The new backend currently cannot handle mixed state arrays. Only index 1-9 of T are states and index 10 is not. The following model works fine with the new backend making use of dummy variables to represent the state slice.

OK, good.

model OneDHeatTransferTI_FD
  "One end at a fixed temperature, one end is insulated; implemented by FD method"
  import SIunits =
         Modelica.Units.SI;
  parameter SIunits.Length L "Length";
  parameter Integer N = 2 "number of nodes";
  parameter SIunits.Temperature T0 "Initial temperature";
  parameter SIunits.Temperature TN "Temperature at the last node";
  parameter SIunits.SpecificHeatCapacity cp "Material Heat Capacity";
  parameter SIunits.ThermalConductivity lambda
    "Material thermal conductivity";
  parameter Modelica.Units.SI.Density rho "Material Density";
  parameter Modelica.Units.SI.Length dx=L/(N - 1) "Element length";
  SIunits.Temperature T[N] "temperature of the nodes";
  SIunits.Temperature X[N-1] "temperature of the nodes";
initial equation
  for i in 1:N - 1 loop
    T[i] = T0;
  end for;
equation
  T[N] = TN;
  for i in 1:N - 1 loop
    X[i] = T[i];
  end for;
  for i in 2:N - 1 loop
    der(X[i]) = lambda * ((T[i + 1] - T[i]) / dx + ((-T[i]) + T[i - 1]) / dx) / cp / rho / dx;
  end for;
  der(X[1]) = lambda * ((T[2] - T[1]) / dx) / cp / rho / dx;
end OneDHeatTransferTI_FD;

Excellent.

I did not yet decide on how to handle sliced array states in the new backend and we agreed on postponing that to when we handle index reduction since that is closely related to one another.

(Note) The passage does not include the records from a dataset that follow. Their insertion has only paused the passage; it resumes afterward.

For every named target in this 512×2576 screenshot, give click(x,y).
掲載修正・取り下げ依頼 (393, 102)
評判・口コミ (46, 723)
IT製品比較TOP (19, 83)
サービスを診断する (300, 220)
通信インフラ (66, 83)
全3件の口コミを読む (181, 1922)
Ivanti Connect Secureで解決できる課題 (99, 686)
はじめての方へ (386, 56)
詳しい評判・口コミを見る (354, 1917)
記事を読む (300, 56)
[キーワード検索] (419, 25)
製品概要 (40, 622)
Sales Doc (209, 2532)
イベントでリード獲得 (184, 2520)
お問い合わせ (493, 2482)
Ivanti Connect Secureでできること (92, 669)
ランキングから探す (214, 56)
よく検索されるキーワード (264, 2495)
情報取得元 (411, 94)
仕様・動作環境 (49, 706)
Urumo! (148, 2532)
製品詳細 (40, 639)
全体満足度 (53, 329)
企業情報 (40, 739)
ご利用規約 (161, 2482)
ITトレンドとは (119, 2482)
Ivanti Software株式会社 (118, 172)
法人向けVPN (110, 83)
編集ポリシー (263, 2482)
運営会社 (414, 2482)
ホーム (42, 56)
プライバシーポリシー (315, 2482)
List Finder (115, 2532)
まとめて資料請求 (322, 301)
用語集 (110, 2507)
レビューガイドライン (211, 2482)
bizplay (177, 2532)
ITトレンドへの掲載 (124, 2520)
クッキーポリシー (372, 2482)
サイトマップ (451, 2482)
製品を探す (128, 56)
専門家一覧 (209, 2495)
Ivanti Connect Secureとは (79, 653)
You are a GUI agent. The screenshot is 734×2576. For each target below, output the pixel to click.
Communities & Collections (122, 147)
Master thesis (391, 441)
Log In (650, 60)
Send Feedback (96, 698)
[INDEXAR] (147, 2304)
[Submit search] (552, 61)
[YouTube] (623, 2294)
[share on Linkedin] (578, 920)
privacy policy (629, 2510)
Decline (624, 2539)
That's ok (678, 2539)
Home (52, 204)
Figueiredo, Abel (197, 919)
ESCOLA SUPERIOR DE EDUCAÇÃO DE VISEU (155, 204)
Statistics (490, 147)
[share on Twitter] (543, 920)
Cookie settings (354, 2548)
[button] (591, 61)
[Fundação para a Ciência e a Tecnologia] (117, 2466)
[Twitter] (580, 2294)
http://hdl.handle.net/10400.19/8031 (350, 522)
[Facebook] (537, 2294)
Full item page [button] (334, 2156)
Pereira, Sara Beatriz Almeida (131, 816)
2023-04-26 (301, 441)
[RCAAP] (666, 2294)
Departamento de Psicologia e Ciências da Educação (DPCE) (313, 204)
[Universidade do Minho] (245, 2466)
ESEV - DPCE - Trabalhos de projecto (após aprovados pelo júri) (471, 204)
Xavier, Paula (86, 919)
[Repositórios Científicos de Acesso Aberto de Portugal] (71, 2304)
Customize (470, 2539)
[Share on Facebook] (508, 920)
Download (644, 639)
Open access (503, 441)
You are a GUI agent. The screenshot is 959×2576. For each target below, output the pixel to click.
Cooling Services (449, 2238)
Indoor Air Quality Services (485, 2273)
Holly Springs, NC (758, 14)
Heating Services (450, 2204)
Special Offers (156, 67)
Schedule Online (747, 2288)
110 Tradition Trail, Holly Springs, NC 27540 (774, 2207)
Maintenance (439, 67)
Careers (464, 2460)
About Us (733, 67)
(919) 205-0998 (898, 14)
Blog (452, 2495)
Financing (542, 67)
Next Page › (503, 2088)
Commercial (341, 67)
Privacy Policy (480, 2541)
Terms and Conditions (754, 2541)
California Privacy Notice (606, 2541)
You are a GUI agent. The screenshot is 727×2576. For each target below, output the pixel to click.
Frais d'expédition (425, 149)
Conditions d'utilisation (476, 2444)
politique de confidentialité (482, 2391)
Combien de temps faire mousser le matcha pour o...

Sure. Quaternions in the MultiBody library are a nice example of that. Though I guess the case in question here is a really trivial one.

@casella would it be fine for now to update the scalable testsuite accordingly?

Absolutely. The point of ScalableTestSuite is to stress compilers with increasingly large models, not necessarily to check how well array-preserving models can handle complicated sliced matching and index reduction. BTW:

It may be useful to also have models to test sliced variable arrays, but that's a different purpose than ScalableTestSuite's.

I understand array-preserving index reduction is probably the most challenging topic in array-preserving code generation, and there are lots of very interesting problems (e.g. power grid models, thermal chip models) where this is really not necessary and the choice of states is trivial. It definitely makes sense to start testing them first without worrying about this issue.

I will update ScalableTestSuite myself, making sure that all the tests that do not involve index reduction do not have sliced

and might this be the issue for other real models as well?

I will check.

Thanks!

casella commented 1 year ago

After updating ScalableTestSuite to avoid arrays containing both state and non-state variables, this problem is solved both in heat transfer and heat exchanger models, see test report.